In summary, the GAN-generated synthetic dataset is trained to learn hyperbolic embeddings from hierarchical user data in a decentralized FL approach without exposing sensitive user information. The hyperbolic embedding model, in turn, reconstructs the user-item matrix, which is then used in the recommender system to match marketing campaigns to potential users based on their interests and personal information. The combination of these methods effectively preserves user privacy while ensuring accurate marketing campaign targeting.

5 Discussions and conclusions

This research presented a novel approach to privacy-preserving user modeling for digital marketing campaigns using deep learning techniques on a data monetization platform. The primary goal of this study was to develop a solution that enables marketers to accurately identify suitable target audiences for their campaigns, while allowing users to maintain control over their personal data and ensuring compliance with data privacy regulations. The proposed approach integrated representation learning on hyperbolic space, Generative Adversarial Networks (GAN), and Federated Learning (FL) to capture latent user interests, generate synthetic representations, and perform decentralized training, all without sharing user data with marketers. By implementing a targeting strategy based on recommendation systems, the learned user interests were leveraged to identify the optimal target audience for digital marketing campaigns.

The contributions of this study include the 1) development of a privacy-preserving user modeling mechanism that balances personalization and data privacy, 2) the practical application of deep learning techniques for user modeling in digital marketing, and 3) the exploration of new business models that facilitate value co-creation between consumers and marketers on data monetization platforms.

However, this research has several limitations. First, the Poincaré Ball model cannot obtain the relations between categories and users, leading to potentially inaccurate user representations. Users' interests may change over time, which could affect the effectiveness of the model. Second, the GAN technique, while useful for generating synthetic user profiles, has limitations in generating categorical data and addressing imbalances in the dataset. Future research could investigate variations of GANs, such as medWGAN, medBGAN, and CTGAN, or experiment with different architectures for improved results. Third, the adoption of FL techniques for data synthesis and decentralized training offers several advantages, including reducing communication constraints and adding layers of privacy protection. However, this method is not infallible, and limitations exist in terms of the degree of protection it provides. Future research could explore applications of differential privacy or secure aggregation to further safeguard users' information from attacks. Fourth, the performance of the proposed approach was evaluated using a limited set of metrics, which may not capture all relevant aspects of user modeling and privacy preservation. Last, the study was conducted in collaboration with a single data monetization platform, which may limit the generalizability of the findings to other platforms or contexts.
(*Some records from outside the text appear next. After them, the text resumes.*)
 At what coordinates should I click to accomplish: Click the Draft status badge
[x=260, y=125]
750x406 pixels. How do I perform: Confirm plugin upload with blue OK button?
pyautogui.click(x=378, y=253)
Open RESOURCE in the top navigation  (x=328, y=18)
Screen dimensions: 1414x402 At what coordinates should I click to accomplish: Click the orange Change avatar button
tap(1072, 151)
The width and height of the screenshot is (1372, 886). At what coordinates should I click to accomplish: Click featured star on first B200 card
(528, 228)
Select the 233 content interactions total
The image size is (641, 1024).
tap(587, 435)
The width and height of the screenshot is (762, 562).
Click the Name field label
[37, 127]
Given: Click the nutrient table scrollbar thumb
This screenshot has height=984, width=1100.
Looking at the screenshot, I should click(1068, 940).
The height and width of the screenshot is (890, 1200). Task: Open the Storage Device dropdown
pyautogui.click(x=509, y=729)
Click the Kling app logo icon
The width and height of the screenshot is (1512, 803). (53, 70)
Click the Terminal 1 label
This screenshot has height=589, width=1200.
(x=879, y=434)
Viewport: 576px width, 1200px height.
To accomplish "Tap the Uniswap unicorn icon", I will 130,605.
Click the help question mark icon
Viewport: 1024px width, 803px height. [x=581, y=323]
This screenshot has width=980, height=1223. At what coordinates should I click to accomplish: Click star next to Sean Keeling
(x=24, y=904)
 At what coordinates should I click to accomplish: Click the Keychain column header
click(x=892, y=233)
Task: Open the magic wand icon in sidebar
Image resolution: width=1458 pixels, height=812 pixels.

This study represents an important step towards a more transparent, ethical, and sustainable digital marketing ecosystem that benefits both consumers and marketers alike. Future research directions include (1) exploring the applicability of the proposed approach to different types of online platforms and E-commerce marketing contexts, (2) refine the proposed architectures with advances in deep learning techniques and evaluate the impact on performance, and (3) extending the evaluation framework to consider a broader range of metrics, such as user satisfaction, user privacy risk, and the potential impact on marketing outcomes. By addressing these limitations and building on the contributions of this study, future research can further enhance our understanding of privacy-preserving user modeling and its implications for the digital marketing landscape.